== Instructions to follow ==
The task calls for each record to be given again exactly.

╭─ Dataset entries

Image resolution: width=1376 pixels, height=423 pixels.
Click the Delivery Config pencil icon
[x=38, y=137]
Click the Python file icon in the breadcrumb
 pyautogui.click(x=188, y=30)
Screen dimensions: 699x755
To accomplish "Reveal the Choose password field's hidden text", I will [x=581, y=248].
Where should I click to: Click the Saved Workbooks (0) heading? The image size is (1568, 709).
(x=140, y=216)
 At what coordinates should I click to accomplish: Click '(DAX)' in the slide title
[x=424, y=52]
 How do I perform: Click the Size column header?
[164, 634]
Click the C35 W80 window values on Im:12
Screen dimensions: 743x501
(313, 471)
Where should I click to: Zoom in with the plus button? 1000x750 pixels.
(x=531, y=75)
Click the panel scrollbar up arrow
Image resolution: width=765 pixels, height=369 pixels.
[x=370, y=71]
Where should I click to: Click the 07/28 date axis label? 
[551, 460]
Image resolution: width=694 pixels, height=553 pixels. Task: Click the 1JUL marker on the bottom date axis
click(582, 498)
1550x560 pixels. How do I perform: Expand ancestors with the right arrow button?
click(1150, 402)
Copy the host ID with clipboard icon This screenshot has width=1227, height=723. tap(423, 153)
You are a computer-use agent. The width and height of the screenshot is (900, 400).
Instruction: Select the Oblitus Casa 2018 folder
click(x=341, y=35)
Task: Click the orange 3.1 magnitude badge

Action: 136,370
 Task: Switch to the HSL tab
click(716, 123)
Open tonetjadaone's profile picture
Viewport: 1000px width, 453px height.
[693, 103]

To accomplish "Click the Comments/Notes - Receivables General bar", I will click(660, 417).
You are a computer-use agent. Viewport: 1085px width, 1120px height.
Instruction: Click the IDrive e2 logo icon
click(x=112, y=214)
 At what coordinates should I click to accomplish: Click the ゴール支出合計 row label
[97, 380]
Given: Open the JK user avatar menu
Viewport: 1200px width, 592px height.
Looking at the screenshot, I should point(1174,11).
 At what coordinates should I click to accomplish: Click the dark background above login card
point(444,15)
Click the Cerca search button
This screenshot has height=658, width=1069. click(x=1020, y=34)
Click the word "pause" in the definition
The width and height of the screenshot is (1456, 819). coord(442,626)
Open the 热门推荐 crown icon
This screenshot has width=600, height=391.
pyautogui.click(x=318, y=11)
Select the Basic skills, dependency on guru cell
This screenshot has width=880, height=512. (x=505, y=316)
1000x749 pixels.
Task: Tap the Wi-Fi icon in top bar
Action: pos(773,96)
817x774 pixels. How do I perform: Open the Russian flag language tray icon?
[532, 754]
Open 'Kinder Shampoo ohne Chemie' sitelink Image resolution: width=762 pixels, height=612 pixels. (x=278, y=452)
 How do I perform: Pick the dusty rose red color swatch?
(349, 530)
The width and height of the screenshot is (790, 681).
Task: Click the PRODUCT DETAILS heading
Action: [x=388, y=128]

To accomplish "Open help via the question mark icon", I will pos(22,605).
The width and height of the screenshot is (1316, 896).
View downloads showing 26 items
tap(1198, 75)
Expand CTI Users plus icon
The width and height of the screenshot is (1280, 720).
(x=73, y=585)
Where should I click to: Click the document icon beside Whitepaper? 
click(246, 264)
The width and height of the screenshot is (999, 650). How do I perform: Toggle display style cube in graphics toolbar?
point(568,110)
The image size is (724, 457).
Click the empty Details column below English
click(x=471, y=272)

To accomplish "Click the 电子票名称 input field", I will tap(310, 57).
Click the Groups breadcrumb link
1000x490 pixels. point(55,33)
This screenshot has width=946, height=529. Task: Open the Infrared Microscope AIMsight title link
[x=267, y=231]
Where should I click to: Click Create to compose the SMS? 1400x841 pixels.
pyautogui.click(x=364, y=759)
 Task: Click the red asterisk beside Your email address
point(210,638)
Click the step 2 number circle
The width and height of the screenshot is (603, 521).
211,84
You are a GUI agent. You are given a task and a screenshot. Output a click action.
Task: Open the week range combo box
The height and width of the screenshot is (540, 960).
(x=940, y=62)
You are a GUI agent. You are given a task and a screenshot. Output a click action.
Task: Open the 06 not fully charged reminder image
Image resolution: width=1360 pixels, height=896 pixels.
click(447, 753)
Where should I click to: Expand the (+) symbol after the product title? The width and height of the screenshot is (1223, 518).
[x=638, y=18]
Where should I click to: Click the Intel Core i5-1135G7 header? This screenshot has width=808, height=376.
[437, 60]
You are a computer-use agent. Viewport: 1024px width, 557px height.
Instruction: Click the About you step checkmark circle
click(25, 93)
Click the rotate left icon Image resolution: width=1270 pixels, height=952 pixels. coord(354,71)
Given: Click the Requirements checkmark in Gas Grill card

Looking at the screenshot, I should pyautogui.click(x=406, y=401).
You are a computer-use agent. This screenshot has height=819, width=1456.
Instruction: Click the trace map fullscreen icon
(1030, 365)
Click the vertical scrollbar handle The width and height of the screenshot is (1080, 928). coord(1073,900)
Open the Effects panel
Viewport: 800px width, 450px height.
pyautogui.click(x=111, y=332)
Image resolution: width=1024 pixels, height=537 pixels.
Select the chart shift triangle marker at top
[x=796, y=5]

╰─

== Answer to this task ==
Image resolution: width=1376 pixels, height=423 pixels.
Click the Delivery Config pencil icon
[x=38, y=137]
Click the Python file icon in the breadcrumb
 pyautogui.click(x=188, y=30)
Screen dimensions: 699x755
To accomplish "Reveal the Choose password field's hidden text", I will [x=581, y=248].
Where should I click to: Click the Saved Workbooks (0) heading? The image size is (1568, 709).
(x=140, y=216)
 At what coordinates should I click to accomplish: Click '(DAX)' in the slide title
[x=424, y=52]
 How do I perform: Click the Size column header?
[164, 634]
Click the C35 W80 window values on Im:12
Screen dimensions: 743x501
(313, 471)
Where should I click to: Zoom in with the plus button? 1000x750 pixels.
(x=531, y=75)
Click the panel scrollbar up arrow
Image resolution: width=765 pixels, height=369 pixels.
[x=370, y=71]
Where should I click to: Click the 07/28 date axis label? 
[551, 460]
Image resolution: width=694 pixels, height=553 pixels. Task: Click the 1JUL marker on the bottom date axis
click(582, 498)
1550x560 pixels. How do I perform: Expand ancestors with the right arrow button?
click(1150, 402)
Copy the host ID with clipboard icon This screenshot has width=1227, height=723. tap(423, 153)
You are a computer-use agent. The width and height of the screenshot is (900, 400).
Instruction: Select the Oblitus Casa 2018 folder
click(x=341, y=35)
Task: Click the orange 3.1 magnitude badge

Action: 136,370
 Task: Switch to the HSL tab
click(716, 123)
Open tonetjadaone's profile picture
Viewport: 1000px width, 453px height.
[693, 103]

To accomplish "Click the Comments/Notes - Receivables General bar", I will click(660, 417).
You are a computer-use agent. Viewport: 1085px width, 1120px height.
Instruction: Click the IDrive e2 logo icon
click(x=112, y=214)
 At what coordinates should I click to accomplish: Click the ゴール支出合計 row label
[97, 380]
Given: Open the JK user avatar menu
Viewport: 1200px width, 592px height.
Looking at the screenshot, I should point(1174,11).
 At what coordinates should I click to accomplish: Click the dark background above login card
point(444,15)
Click the Cerca search button
This screenshot has height=658, width=1069. click(x=1020, y=34)
Click the word "pause" in the definition
The width and height of the screenshot is (1456, 819). coord(442,626)
Open the 热门推荐 crown icon
This screenshot has width=600, height=391.
pyautogui.click(x=318, y=11)
Select the Basic skills, dependency on guru cell
This screenshot has width=880, height=512. (x=505, y=316)
1000x749 pixels.
Task: Tap the Wi-Fi icon in top bar
Action: pos(773,96)
817x774 pixels. How do I perform: Open the Russian flag language tray icon?
[532, 754]
Open 'Kinder Shampoo ohne Chemie' sitelink Image resolution: width=762 pixels, height=612 pixels. (x=278, y=452)
 How do I perform: Pick the dusty rose red color swatch?
(349, 530)
The width and height of the screenshot is (790, 681).
Task: Click the PRODUCT DETAILS heading
Action: [x=388, y=128]

To accomplish "Open help via the question mark icon", I will pos(22,605).
The width and height of the screenshot is (1316, 896).
View downloads showing 26 items
tap(1198, 75)
Expand CTI Users plus icon
The width and height of the screenshot is (1280, 720).
(x=73, y=585)
Where should I click to: Click the document icon beside Whitepaper? 
click(246, 264)
The width and height of the screenshot is (999, 650). How do I perform: Toggle display style cube in graphics toolbar?
point(568,110)
The image size is (724, 457).
Click the empty Details column below English
click(x=471, y=272)

To accomplish "Click the 电子票名称 input field", I will tap(310, 57).
Click the Groups breadcrumb link
1000x490 pixels. point(55,33)
This screenshot has width=946, height=529. Task: Open the Infrared Microscope AIMsight title link
[x=267, y=231]
Where should I click to: Click Create to compose the SMS? 1400x841 pixels.
pyautogui.click(x=364, y=759)
 Task: Click the red asterisk beside Your email address
point(210,638)
Click the step 2 number circle
The width and height of the screenshot is (603, 521).
211,84
You are a GUI agent. You are given a task and a screenshot. Output a click action.
Task: Open the week range combo box
The height and width of the screenshot is (540, 960).
(x=940, y=62)
You are a GUI agent. You are given a task and a screenshot. Output a click action.
Task: Open the 06 not fully charged reminder image
Image resolution: width=1360 pixels, height=896 pixels.
click(447, 753)
Where should I click to: Expand the (+) symbol after the product title? The width and height of the screenshot is (1223, 518).
[x=638, y=18]
Where should I click to: Click the Intel Core i5-1135G7 header? This screenshot has width=808, height=376.
[437, 60]
You are a computer-use agent. Viewport: 1024px width, 557px height.
Instruction: Click the About you step checkmark circle
click(25, 93)
Click the rotate left icon Image resolution: width=1270 pixels, height=952 pixels. coord(354,71)
Given: Click the Requirements checkmark in Gas Grill card

Looking at the screenshot, I should pyautogui.click(x=406, y=401).
You are a computer-use agent. This screenshot has height=819, width=1456.
Instruction: Click the trace map fullscreen icon
(1030, 365)
Click the vertical scrollbar handle The width and height of the screenshot is (1080, 928). coord(1073,900)
Open the Effects panel
Viewport: 800px width, 450px height.
pyautogui.click(x=111, y=332)
Image resolution: width=1024 pixels, height=537 pixels.
Select the chart shift triangle marker at top
[x=796, y=5]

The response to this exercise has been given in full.